Here’s a telling sign of how bad things are: this exchange between William Gibson and Wendell Pierce on Twitter.
Pierce: “With the new variants of Coronavirus, the slow production of the vaccine, the millions that will refuse to take it, the millions who ignore the slightest health preventions, [and] the steady death march of this disease, [are] we in an extinction event? Has anyone considered this?”
Gibson: “Potentially, but it’s going to be multi-causal, and far more incremental than we culturally have imagined any apocalypse to be. In a sense, we caused this pandemic to happen, but very gradually.”

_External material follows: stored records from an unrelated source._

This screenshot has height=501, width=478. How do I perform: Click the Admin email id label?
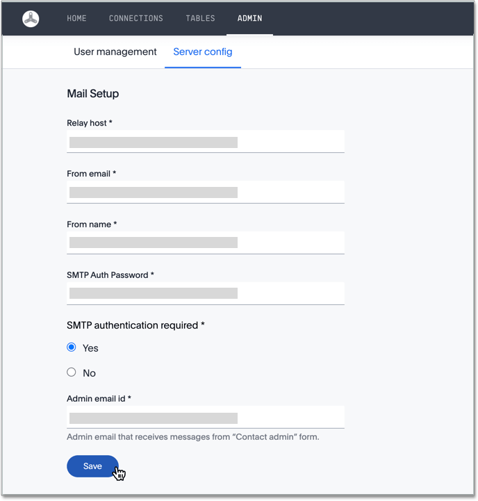click(x=99, y=399)
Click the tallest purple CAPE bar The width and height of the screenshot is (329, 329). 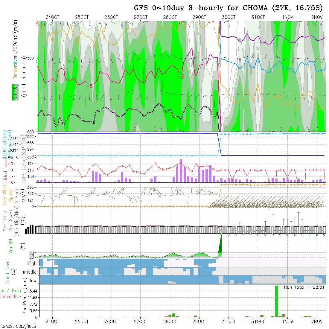(x=181, y=170)
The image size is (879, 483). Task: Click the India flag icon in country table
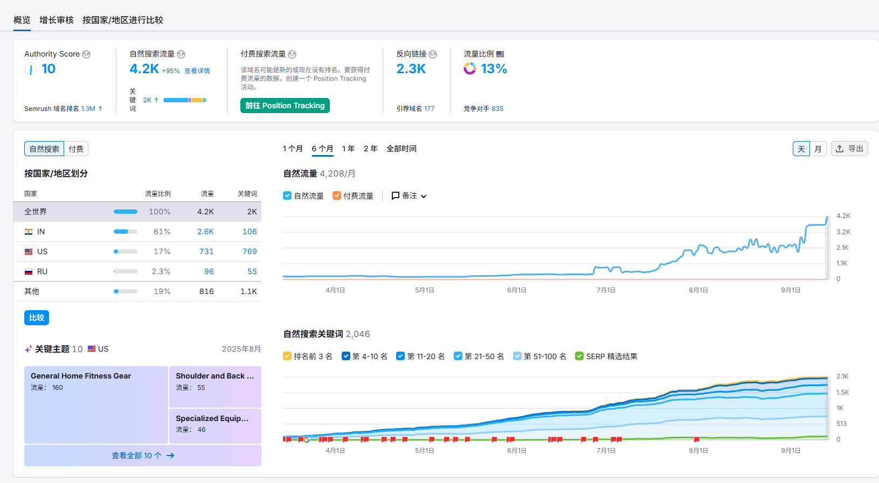pyautogui.click(x=29, y=232)
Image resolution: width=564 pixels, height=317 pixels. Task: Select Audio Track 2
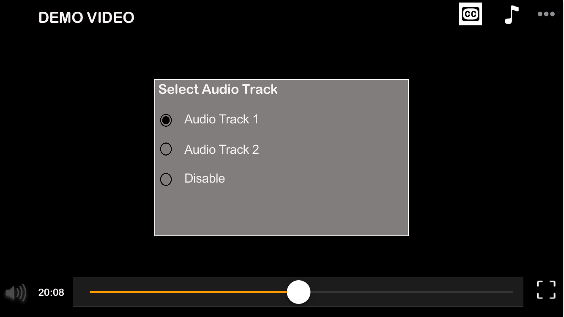tap(166, 149)
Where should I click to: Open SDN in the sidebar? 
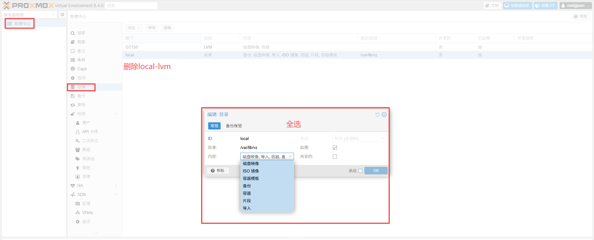(x=81, y=194)
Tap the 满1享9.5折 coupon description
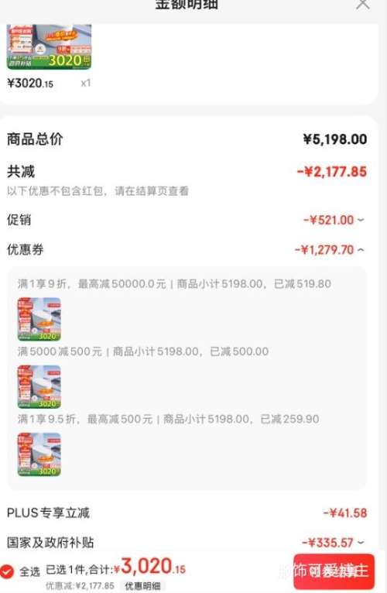Screen dimensions: 387x593 pos(168,419)

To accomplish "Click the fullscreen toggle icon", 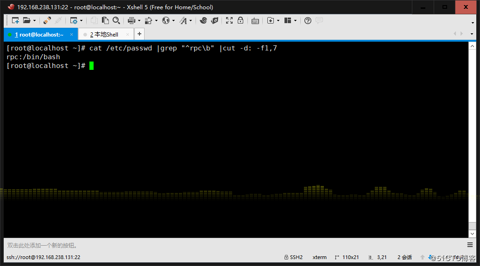I will tap(229, 20).
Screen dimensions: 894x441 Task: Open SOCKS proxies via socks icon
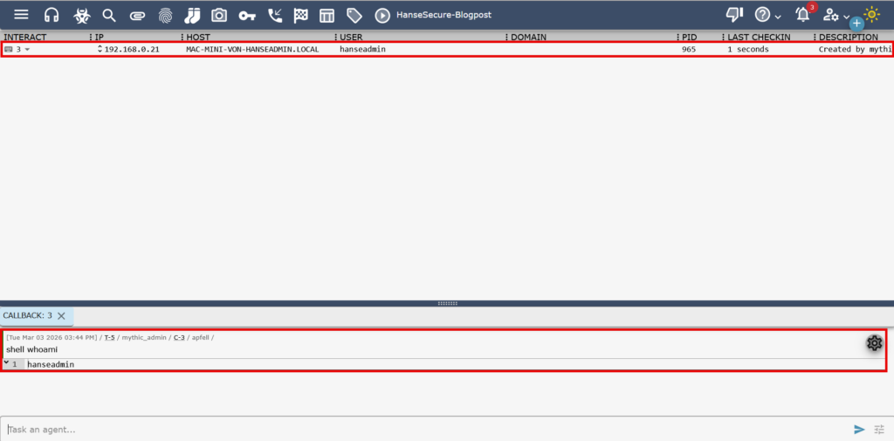[x=192, y=15]
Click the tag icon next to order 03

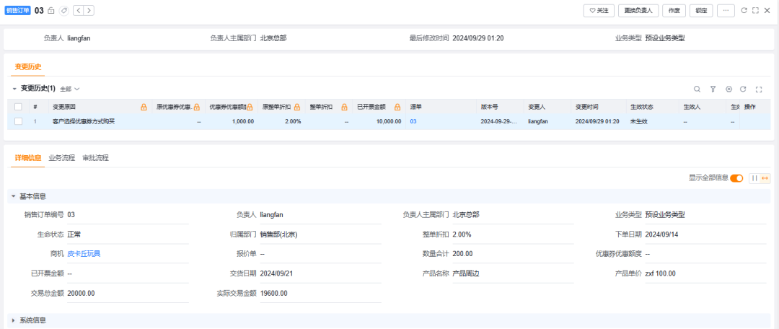64,11
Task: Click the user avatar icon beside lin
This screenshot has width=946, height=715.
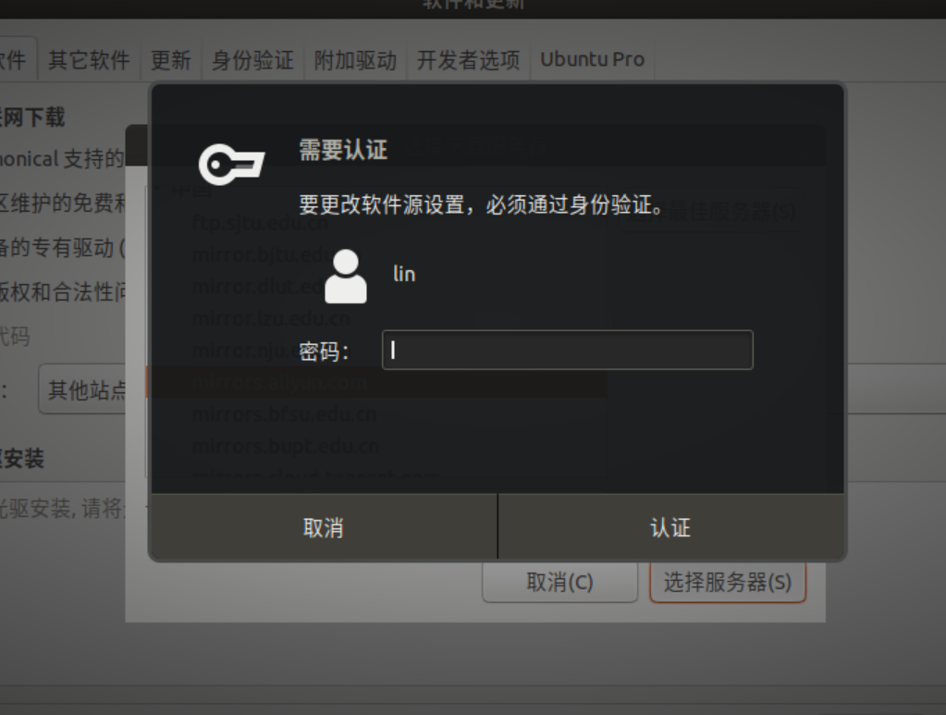Action: [x=346, y=277]
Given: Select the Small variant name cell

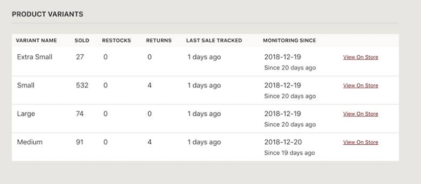Looking at the screenshot, I should [26, 85].
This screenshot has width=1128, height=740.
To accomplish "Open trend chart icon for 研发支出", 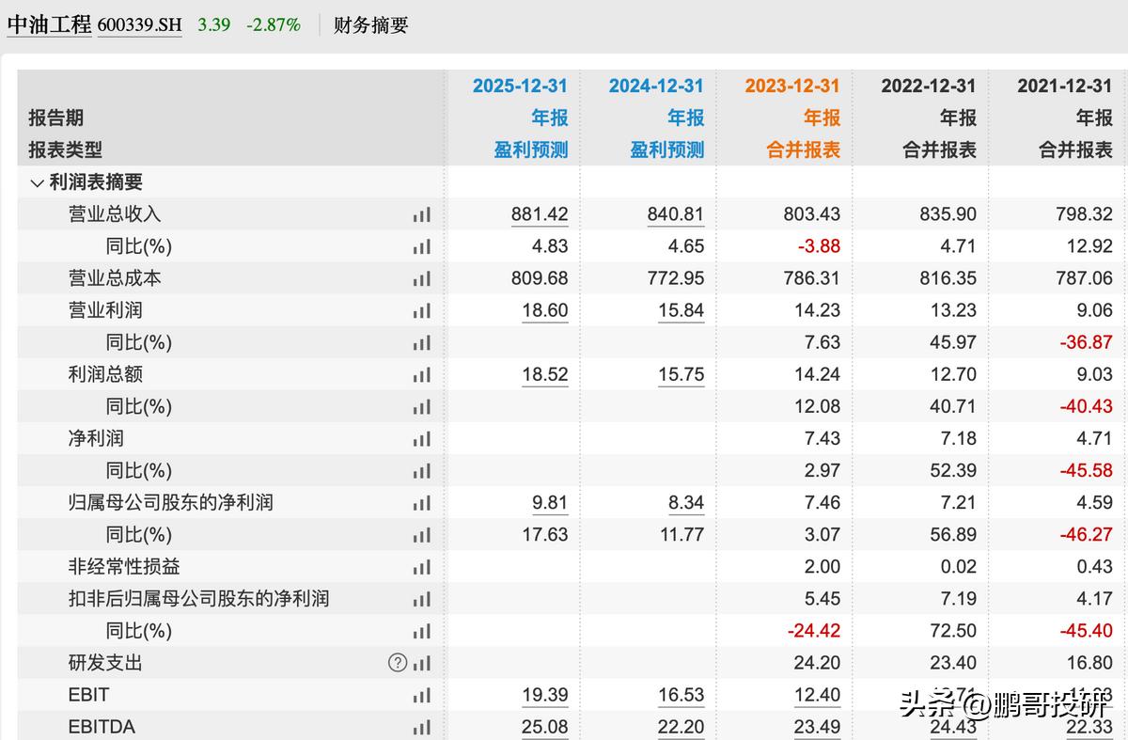I will (x=422, y=663).
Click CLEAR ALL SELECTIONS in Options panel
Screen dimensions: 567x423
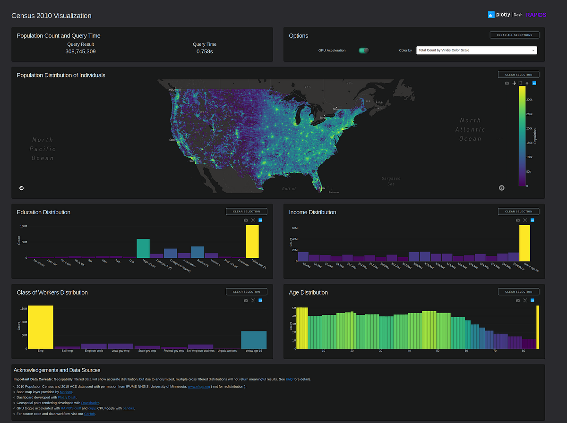tap(514, 34)
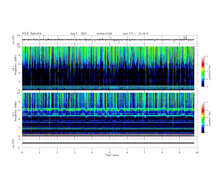Click the VLF Spectra title text
Image resolution: width=222 pixels, height=171 pixels.
(32, 34)
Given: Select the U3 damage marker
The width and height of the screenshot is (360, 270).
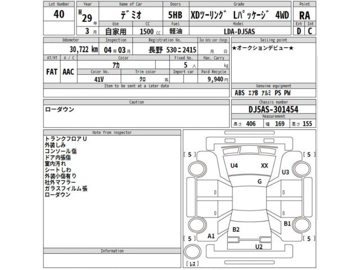Looking at the screenshot, I should (x=285, y=172).
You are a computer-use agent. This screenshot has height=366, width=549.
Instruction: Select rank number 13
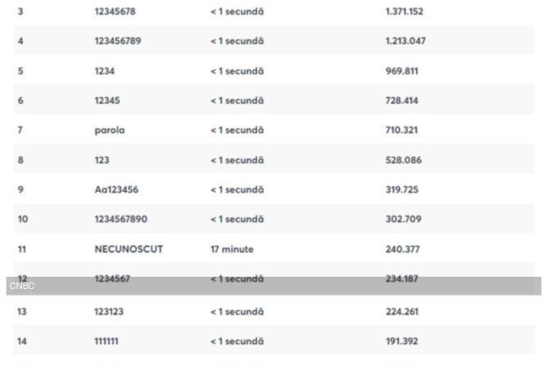pyautogui.click(x=21, y=310)
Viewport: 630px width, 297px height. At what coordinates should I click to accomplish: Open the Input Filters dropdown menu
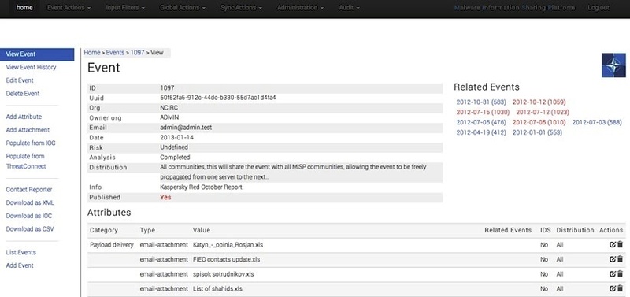tap(125, 8)
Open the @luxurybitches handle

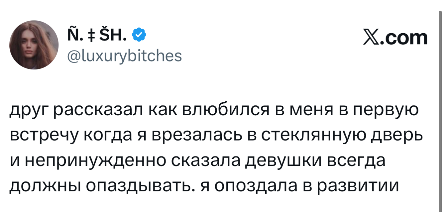(123, 55)
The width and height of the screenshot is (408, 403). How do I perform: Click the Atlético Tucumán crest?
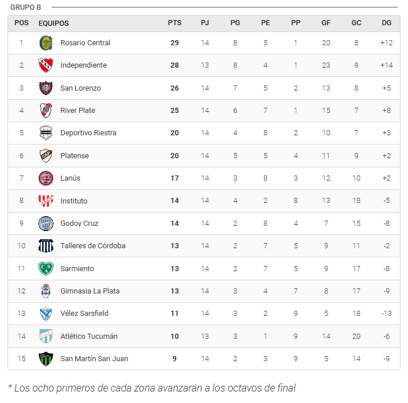tap(45, 336)
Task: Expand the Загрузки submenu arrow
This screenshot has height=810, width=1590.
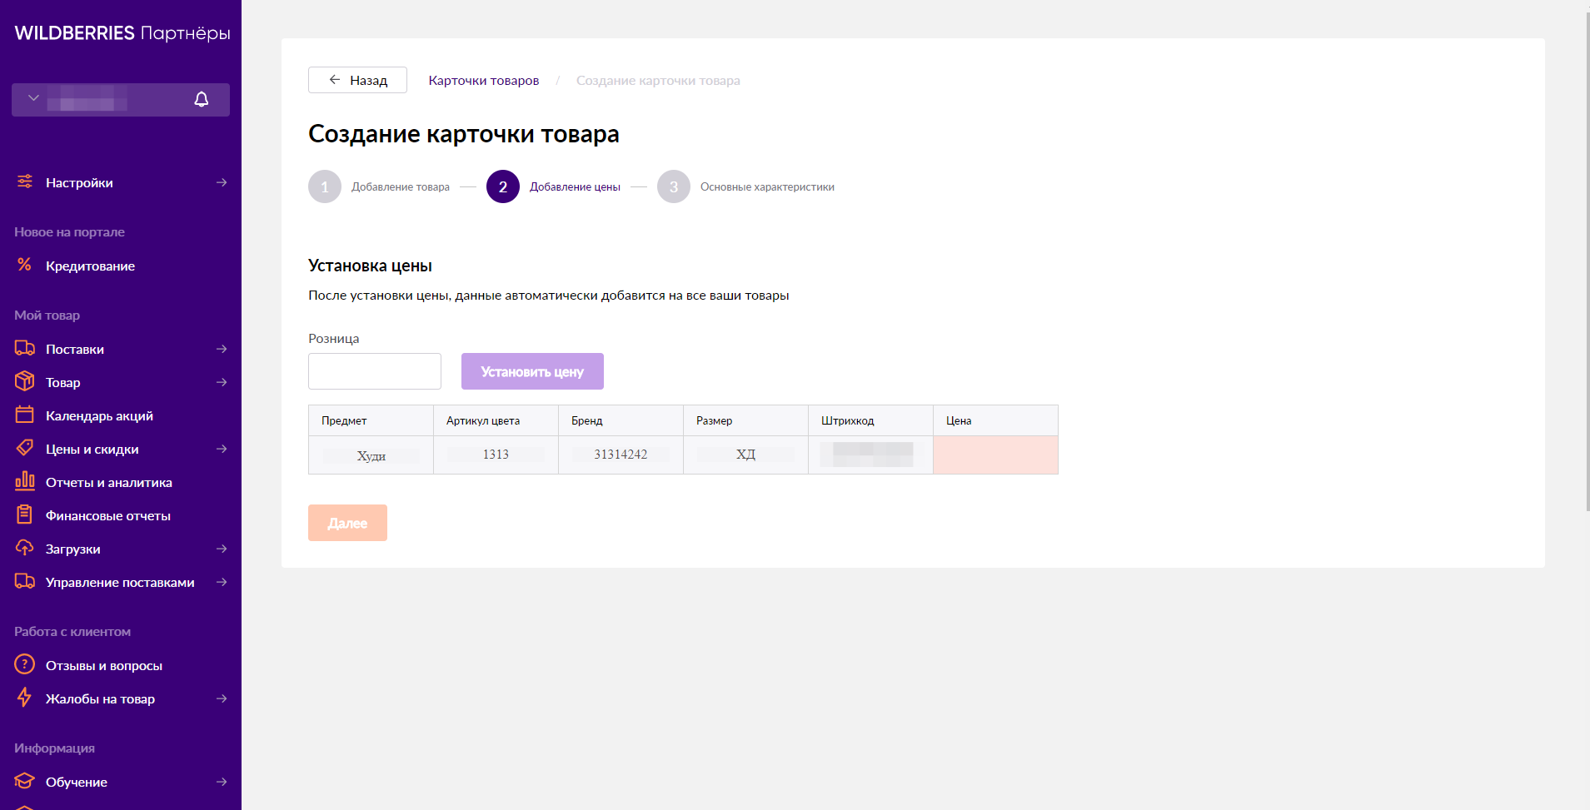Action: (x=222, y=549)
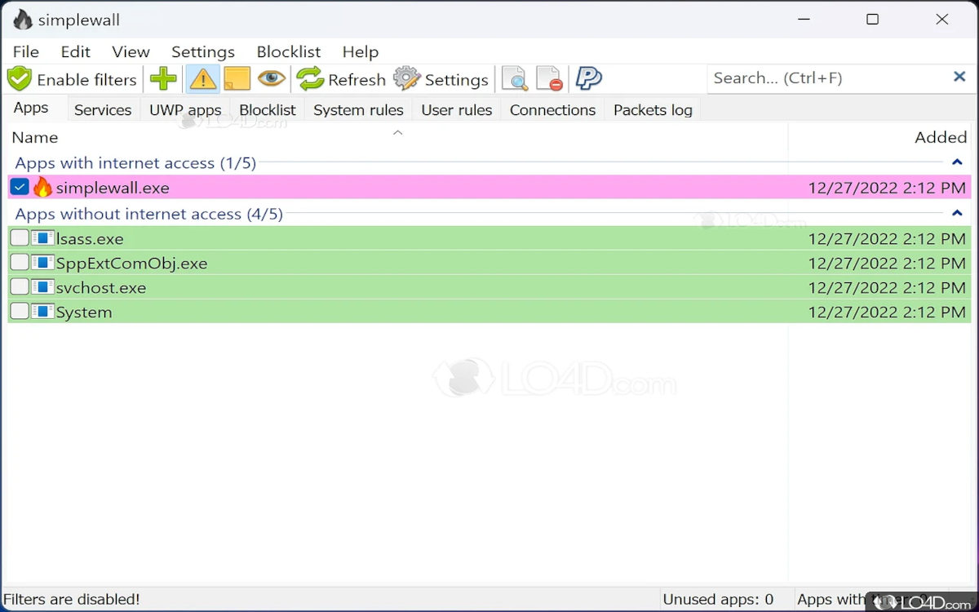
Task: Click the green plus add-app icon
Action: pos(163,79)
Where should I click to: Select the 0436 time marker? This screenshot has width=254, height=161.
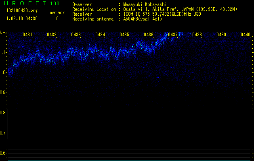149,35
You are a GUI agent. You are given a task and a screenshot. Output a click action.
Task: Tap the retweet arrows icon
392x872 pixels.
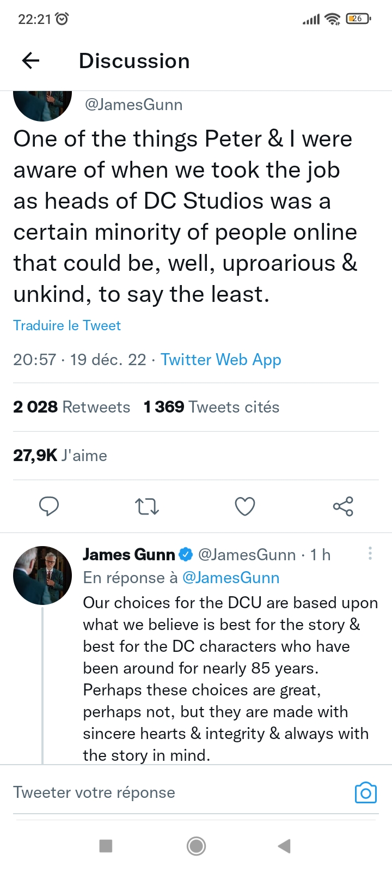tap(147, 506)
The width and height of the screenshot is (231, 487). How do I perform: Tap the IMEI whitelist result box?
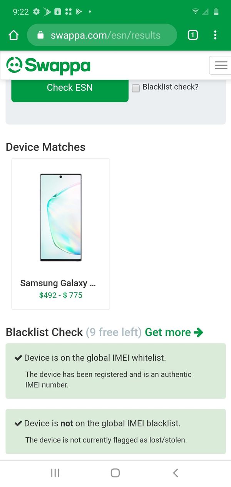click(x=116, y=371)
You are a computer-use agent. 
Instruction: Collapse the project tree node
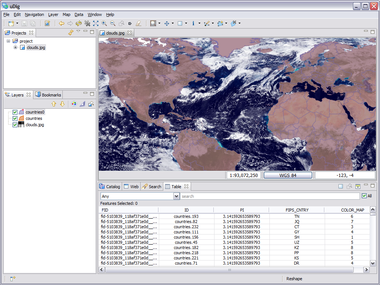point(8,41)
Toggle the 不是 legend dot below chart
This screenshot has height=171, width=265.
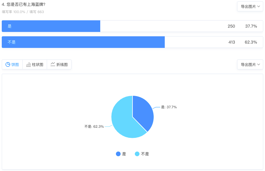coord(137,154)
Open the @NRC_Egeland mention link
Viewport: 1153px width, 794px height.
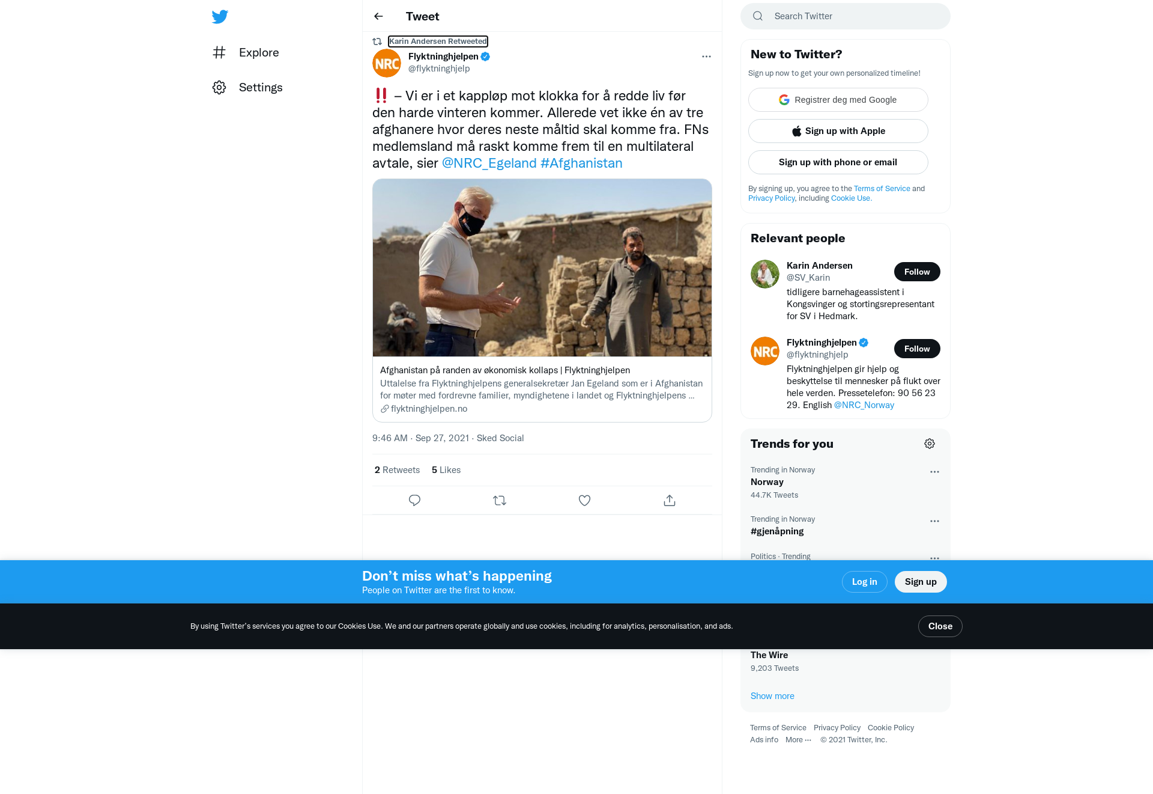tap(489, 163)
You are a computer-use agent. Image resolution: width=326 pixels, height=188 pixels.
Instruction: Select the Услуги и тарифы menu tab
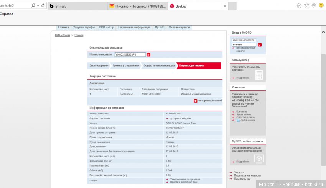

Gibson’s describing the “Jackpot,” which is the background for his excellent recent novels Peripheral (2014) and Agency (2020). From an interview in the New Statesman last year:
[I]t might be worrying to learn that Gibson’s latest novel, Agency, is largely a credible account of a coming apocalypse. His characters call it “the Jackpot.” “It’s multi-causal, and it’s of extremely long duration,” he explains. Over many decades, climate change, pollution, drug-resistant diseases and other factors – “I’ve never really had the heart to make up a full list, else I’ll depress myself” – deplete the human race by 80 per cent.
The Jackpot is the mundane cataclysm of modernity itself. It is hundreds of millions of people driving to the supermarket in their SUVs, flying six times a year, and eating medicated animals for dinner. “If the Jackpot is going to happen,” Gibson says, “it’s already happening. It’s been happening for at least 100 years.”